I threw away the pant stretchers and purchased a steam iron, and Tuesdays became a day of leisure. (Yeah, right.) We had progressed from Grandma’s curtain stretchers (Remember those tiny little loops on lace tablecloths and curtains used for tacking the item to the stretcher?) and clothespins, and wringer washers which we often filled with rainwater, to tumbler washers and, the greatest invention since sliced bread, clothes dryers.
Married with children, our first “automatic” washer was a Westinghouse, and it was installed in the kitchen very near the breakfast (and lunch and supper) table. Our oldest daughter could almost reach the top of the tumbler door from her high chair, and she first learned to count by pointing out the number of letters … one through 12. I thought she was so smart.

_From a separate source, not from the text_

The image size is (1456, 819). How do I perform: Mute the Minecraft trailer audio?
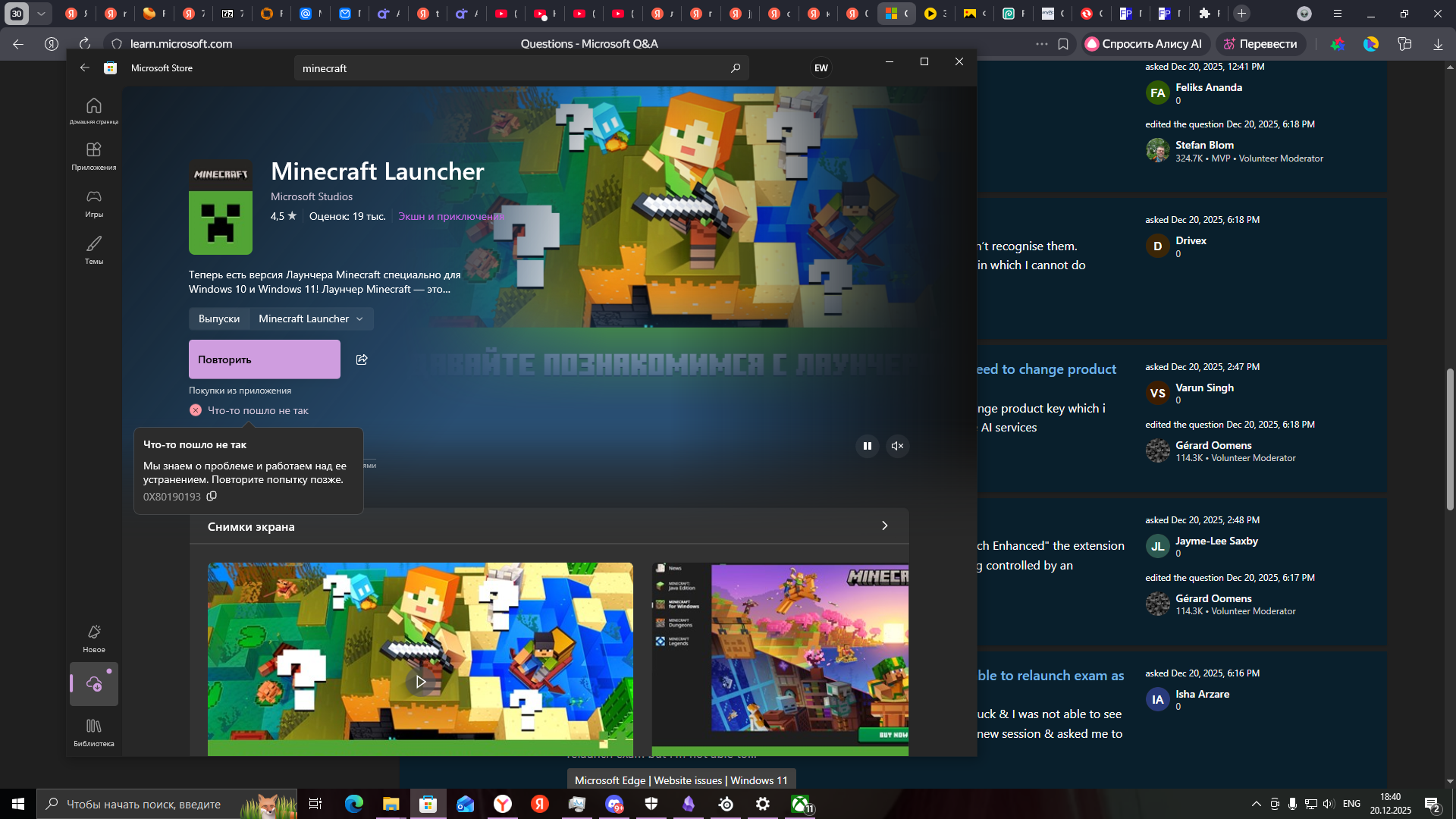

But I digress.
Strange sounds have been coming from our dryer lately. It isn’t housed in an appliance closet, but at this stage of the game of life, I really don’t want to try to get acquainted with a new one.
Our clotheslines are long gone, as is my love of them. But there are “built-in conveniences” in the kitchen. And like most folks, we are a lot more concerned with the function of those appliances than with the laundry. I just hope Marguerite doesn’t get the last laugh.
Juanita Hughes is retired head of the Woodstock Library.